Antes que pudesse reagir, a criatura estendeu um dos seus braços e tocou no rosto de Zahara com sua mão.

Mas não teve força. Não houve impacto. Nem dor.
Foi como se ela tivesse sido… desligada.
O corpo de Zahara tombou de costas com uma suavidade doentia, como um fantoche com os fios cortados.
Ao mesmo tempo, a mochila se agitou, abrindo-se entre seus tecidos, e fez com que Zarek fosse arremessado para fora da brecha, girando no ar antes de cair no chão com um baque seco.
Ele se estabilizou rapidamente com seus pequenos tentáculos e se sacudiu levemente, dispersando a poeira.
Foi então que ele ergueu os olhos e encarou o estado das coisas.
O cenário ao redor parecia… uma verdadeira bagunça.
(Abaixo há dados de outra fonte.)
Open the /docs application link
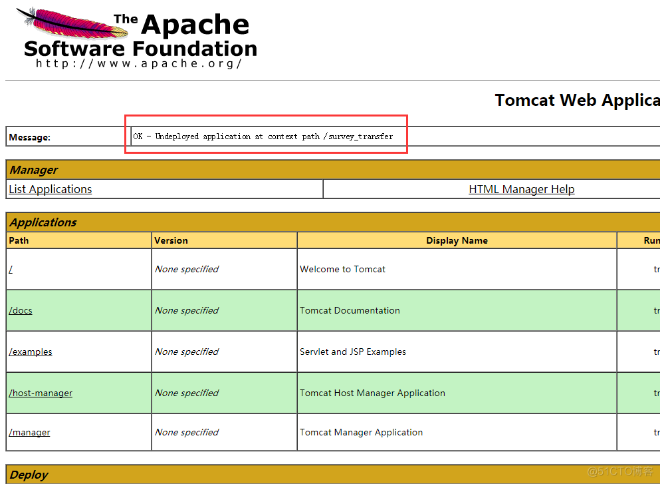 tap(21, 310)
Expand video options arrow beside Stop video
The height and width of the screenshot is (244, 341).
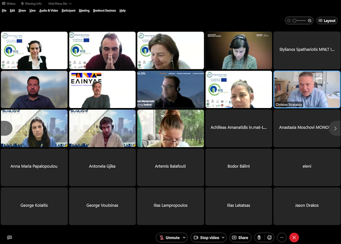(x=223, y=237)
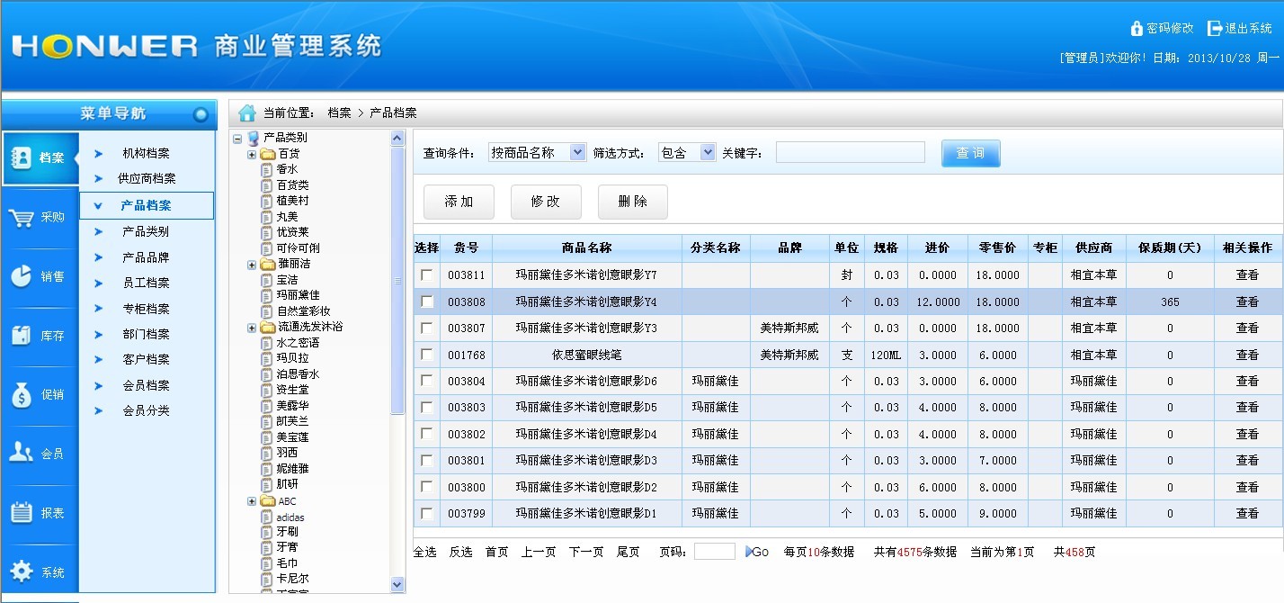Tick the checkbox for product 001768
The width and height of the screenshot is (1284, 603).
(x=426, y=355)
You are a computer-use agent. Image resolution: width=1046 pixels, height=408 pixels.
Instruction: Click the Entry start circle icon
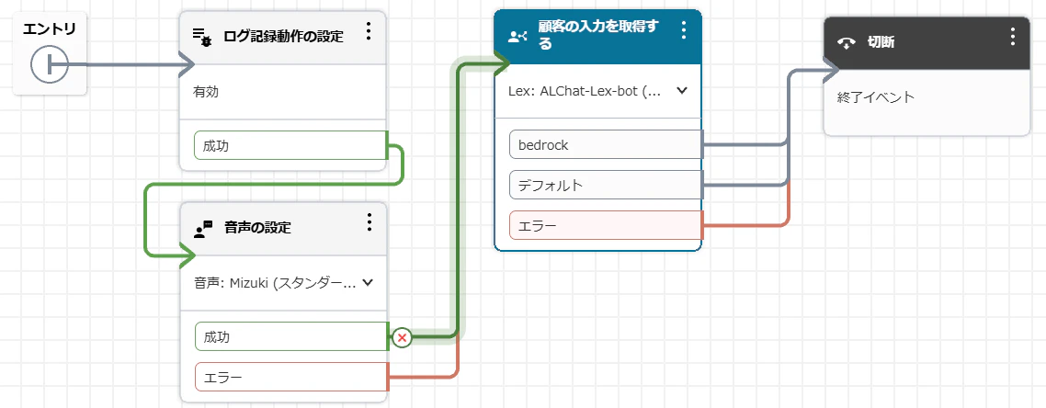50,65
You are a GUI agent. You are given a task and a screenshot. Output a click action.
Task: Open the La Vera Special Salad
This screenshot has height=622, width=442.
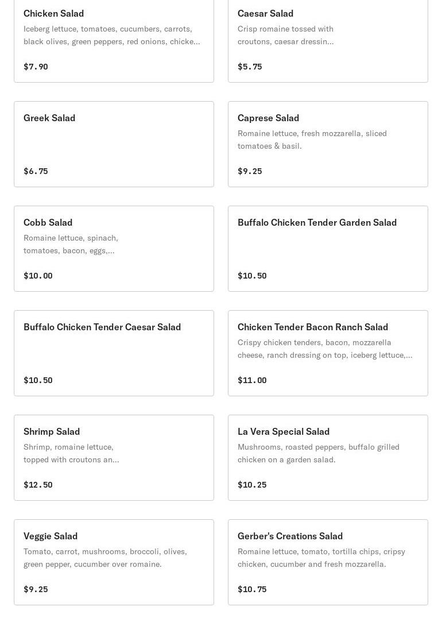[x=328, y=458]
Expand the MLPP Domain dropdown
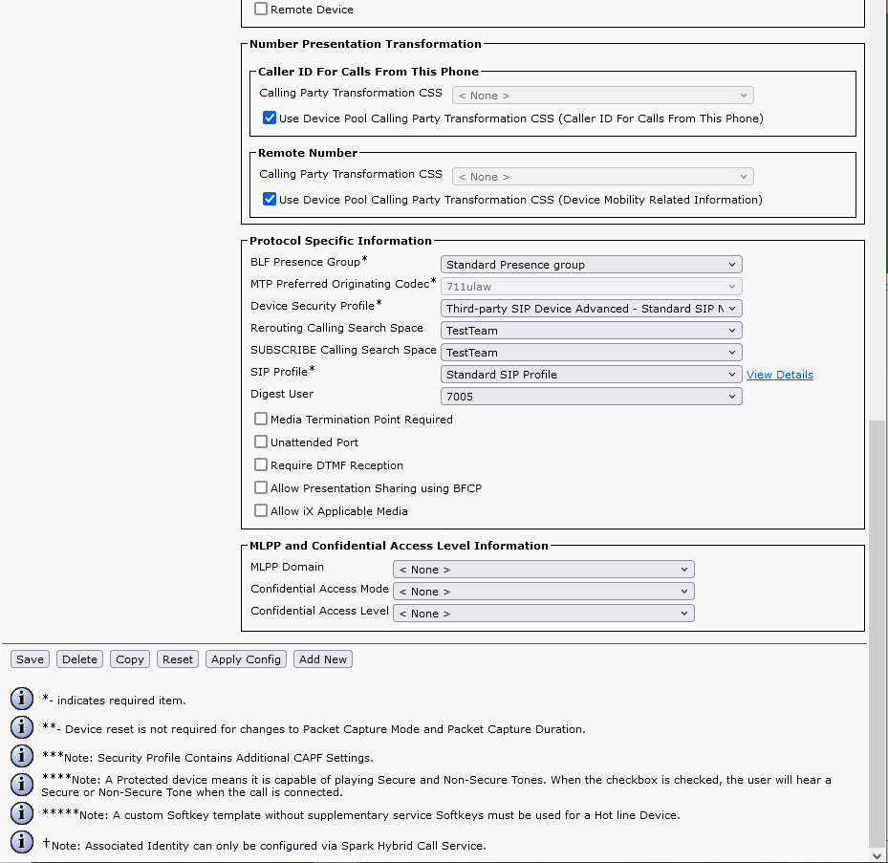The width and height of the screenshot is (888, 863). tap(543, 570)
Zahara estava caída, imóvel… com seus olhos vagos e sem foco.
Marie estava jogada logo ao lado, errante entre um estado de consciência e transe que parecia nem a permitir perceber a presença de Zarek.
E a criatura. Um terceiro sujeito naquela sala…
Ele virou sutilmente em sua direção, curioso com aquela presença estranha, e em resposta a criatura fez o mesmo.
E então se encararam por um instante.
Não houve tensão ou ameaça entre eles. Apenas a contemplação mútua entre dois seres que se reconheciam.